The chapel, which is about pregnancy, was named after Gabriele Fonseca, the doctor Pope Innocent X, and is located within the San Lorenzo in Lucina church. Standing before it I found myself fascinated once again by the upper third portion of this assemblage composition: the segment concerning the inter-relationships between the angelic baby bodies and their position in (and relationship to) space, weight, and light.
My attention was specifically drawn to the way in which the floating winged babies and infants - first depicted in the top third of the painting - are extended conceptually beyond the limits of the painted canvas up into the relief sculpted garland of putti that haunt the vault of the dome. This dome’s shape itself circles a central oculus opening that allows light into the composition from the sky above, and whose small white roof is decorated with peering bird-baby faces. This progression of visual events presents an interesting expansion of the frame and invites issues of bodily, mental and spiritual expansion to be considered.
But in order to first understand what Bernini was trying to say with this rippling undulation of floating bodies, linked together in a fluid ensemble of painting-sculpture-architecture-light designed to create the experience of an overall expanding frame of reference, I needed to research the metaphysical underpinnings that drove this artistic expression. Specifically, the metaphysical ideology behind conceptions and representations of angels of the time. For far from being the quibblings of cloistered theologians baring no relationship to life, during the baroque period, angelic concerns were at the bedrock of the Catholic Church’s theological, cosmological, and philosophical teachings that Bernini’s spectacular art was meant to communicate. Indeed, considerations of the angel’s efficacy set down an influential model for human potentiality writ large back then.
The term angel is derived from the Greek word angelos which means courier. In that the messages delivered are airborne and move, angels fly and are winged. In the 13th century, Franciscan philosopher Bonaventure had successfully argued against the Aristotelian Dominicans that no pure form existed in creation and so angels were composed of matter bound up with the principles of light, otherness and mutability.
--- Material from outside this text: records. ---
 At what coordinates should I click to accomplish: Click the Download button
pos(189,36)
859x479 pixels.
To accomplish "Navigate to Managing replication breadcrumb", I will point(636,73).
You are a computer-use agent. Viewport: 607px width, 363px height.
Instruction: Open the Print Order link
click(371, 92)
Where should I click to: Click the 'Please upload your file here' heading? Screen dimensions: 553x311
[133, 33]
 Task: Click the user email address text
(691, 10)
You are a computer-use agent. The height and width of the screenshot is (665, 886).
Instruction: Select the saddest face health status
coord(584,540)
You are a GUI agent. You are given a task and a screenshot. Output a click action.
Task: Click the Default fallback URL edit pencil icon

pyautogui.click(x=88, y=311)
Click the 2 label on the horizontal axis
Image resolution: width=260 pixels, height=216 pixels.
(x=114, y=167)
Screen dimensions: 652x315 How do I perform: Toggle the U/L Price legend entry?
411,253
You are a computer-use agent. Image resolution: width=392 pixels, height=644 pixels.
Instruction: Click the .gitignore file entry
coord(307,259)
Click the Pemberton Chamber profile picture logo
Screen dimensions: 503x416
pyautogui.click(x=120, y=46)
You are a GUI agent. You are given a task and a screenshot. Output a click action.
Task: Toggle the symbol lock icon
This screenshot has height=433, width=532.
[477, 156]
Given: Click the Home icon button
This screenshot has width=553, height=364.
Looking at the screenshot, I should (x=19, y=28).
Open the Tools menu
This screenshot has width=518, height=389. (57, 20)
Following this Bonaventurian mutable model, the angels portrayed in Bernini’s Fonseca Chapel seem to have bodies constructed of flighty hyper-materiality. The main point of Bonaventurian angelology was the idealization of angel flesh as containing a semi-light component, and their location and existence in space as being semi-material in a way that is virtually interchangeable with immaterial spatiality.
This semi-solid/semi-light quality of the flying bird-baby bodies is represented, I take it, by the leaking aspect of the art techniques used here. Where one technique flows into the other. The painted flying figures conceptually spill over into the painting’s impure black marble-veined oval frame and, once crossed, are picked up in the architecturally-domed space where angelic musical figures play in the play of natural light which constantly shifts and so re-defines their visual clarity. From the painted portion of the composto, “Annunciation” (1664) that was executed by Giacinto Gimignani in 1664 based on the arched-shaped painting “Annunciation” (1612) by Guido Reni, the garland of transmogrifying angels is conceptually transposed into the bas-relief sculptural section of the composto, overflowing the painting’s frame and expanding into the space of architecture on route to, or from, the circular domed light-source, which both physically clarifies and luminescently dissolves the angelic forms. Curiously, the relief figures on the lip of outer gold dome seem to be looking down from above at the painted annunciation image, as if this prenatal secene was floating on the surface of a pool of still water.
That shift in perspective implies that the viewer herself might be floating in air - sharing that above point-of-view. The up-twist in the composition implies an uplifted, out-of-body experience for the attentive viewer that can provide a wonderful feeling of buoyancy.
The oval format Bernini chose for the “Annunciation” painting suggests to me that it was meant to insinuate in abstaina the female sexual cavity and its potential dialating and reproductive capacities. Certainly on entering the sombre San Lorenzo in Lucina on a sunny bright day and approaching the dim chapel, various dilations of the eye’s pupil occur in reaction the oculus’s luminous offerings, something that harmonizes with the dilation process of the female sexual aperture which proceeds and precludes reproductive sex and natural birth.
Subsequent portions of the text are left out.